EXERCISE MATERIAL —
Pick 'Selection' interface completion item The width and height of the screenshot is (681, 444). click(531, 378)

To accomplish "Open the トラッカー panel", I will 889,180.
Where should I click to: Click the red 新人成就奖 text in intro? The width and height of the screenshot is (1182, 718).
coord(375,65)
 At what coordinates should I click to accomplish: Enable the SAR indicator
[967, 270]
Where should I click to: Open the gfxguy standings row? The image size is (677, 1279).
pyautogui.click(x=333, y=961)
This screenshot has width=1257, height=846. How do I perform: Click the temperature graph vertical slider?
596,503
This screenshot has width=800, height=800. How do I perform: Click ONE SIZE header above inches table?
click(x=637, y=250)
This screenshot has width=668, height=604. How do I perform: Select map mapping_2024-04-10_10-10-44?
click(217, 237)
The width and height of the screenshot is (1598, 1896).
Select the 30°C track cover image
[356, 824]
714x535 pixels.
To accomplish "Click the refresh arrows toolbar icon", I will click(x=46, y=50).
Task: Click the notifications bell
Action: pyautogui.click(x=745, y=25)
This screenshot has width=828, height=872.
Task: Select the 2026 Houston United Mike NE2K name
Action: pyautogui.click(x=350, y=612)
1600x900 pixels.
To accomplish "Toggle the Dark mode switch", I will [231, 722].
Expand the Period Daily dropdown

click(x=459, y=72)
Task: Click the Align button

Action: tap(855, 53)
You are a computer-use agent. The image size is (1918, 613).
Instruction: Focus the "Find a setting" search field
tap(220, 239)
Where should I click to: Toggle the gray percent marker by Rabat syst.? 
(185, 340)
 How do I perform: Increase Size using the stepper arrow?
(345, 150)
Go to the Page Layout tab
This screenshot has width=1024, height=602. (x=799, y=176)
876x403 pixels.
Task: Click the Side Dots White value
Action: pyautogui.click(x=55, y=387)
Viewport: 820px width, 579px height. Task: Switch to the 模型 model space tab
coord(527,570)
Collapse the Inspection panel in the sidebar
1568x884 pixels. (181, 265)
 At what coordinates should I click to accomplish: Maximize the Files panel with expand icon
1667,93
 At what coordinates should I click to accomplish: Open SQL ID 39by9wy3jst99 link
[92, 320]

TASK BRIEF — Set down every row above verbatim, in the same order.

SOLUTION FOR THIS TASK —
Pick 'Selection' interface completion item The width and height of the screenshot is (681, 444). click(531, 378)

To accomplish "Open the トラッカー panel", I will 889,180.
Where should I click to: Click the red 新人成就奖 text in intro? The width and height of the screenshot is (1182, 718).
coord(375,65)
 At what coordinates should I click to accomplish: Enable the SAR indicator
[967, 270]
Where should I click to: Open the gfxguy standings row? The image size is (677, 1279).
pyautogui.click(x=333, y=961)
This screenshot has width=1257, height=846. How do I perform: Click the temperature graph vertical slider?
596,503
This screenshot has width=800, height=800. How do I perform: Click ONE SIZE header above inches table?
click(x=637, y=250)
This screenshot has width=668, height=604. How do I perform: Select map mapping_2024-04-10_10-10-44?
click(217, 237)
The width and height of the screenshot is (1598, 1896).
Select the 30°C track cover image
[356, 824]
714x535 pixels.
To accomplish "Click the refresh arrows toolbar icon", I will click(x=46, y=50).
Task: Click the notifications bell
Action: pyautogui.click(x=745, y=25)
This screenshot has width=828, height=872.
Task: Select the 2026 Houston United Mike NE2K name
Action: pyautogui.click(x=350, y=612)
1600x900 pixels.
To accomplish "Toggle the Dark mode switch", I will [231, 722].
Expand the Period Daily dropdown

click(x=459, y=72)
Task: Click the Align button

Action: tap(855, 53)
You are a computer-use agent. The image size is (1918, 613).
Instruction: Focus the "Find a setting" search field
tap(220, 239)
Where should I click to: Toggle the gray percent marker by Rabat syst.? 
(185, 340)
 How do I perform: Increase Size using the stepper arrow?
(345, 150)
Go to the Page Layout tab
This screenshot has width=1024, height=602. (x=799, y=176)
876x403 pixels.
Task: Click the Side Dots White value
Action: pyautogui.click(x=55, y=387)
Viewport: 820px width, 579px height. Task: Switch to the 模型 model space tab
coord(527,570)
Collapse the Inspection panel in the sidebar
1568x884 pixels. (181, 265)
 At what coordinates should I click to accomplish: Maximize the Files panel with expand icon
1667,93
 At what coordinates should I click to accomplish: Open SQL ID 39by9wy3jst99 link
[92, 320]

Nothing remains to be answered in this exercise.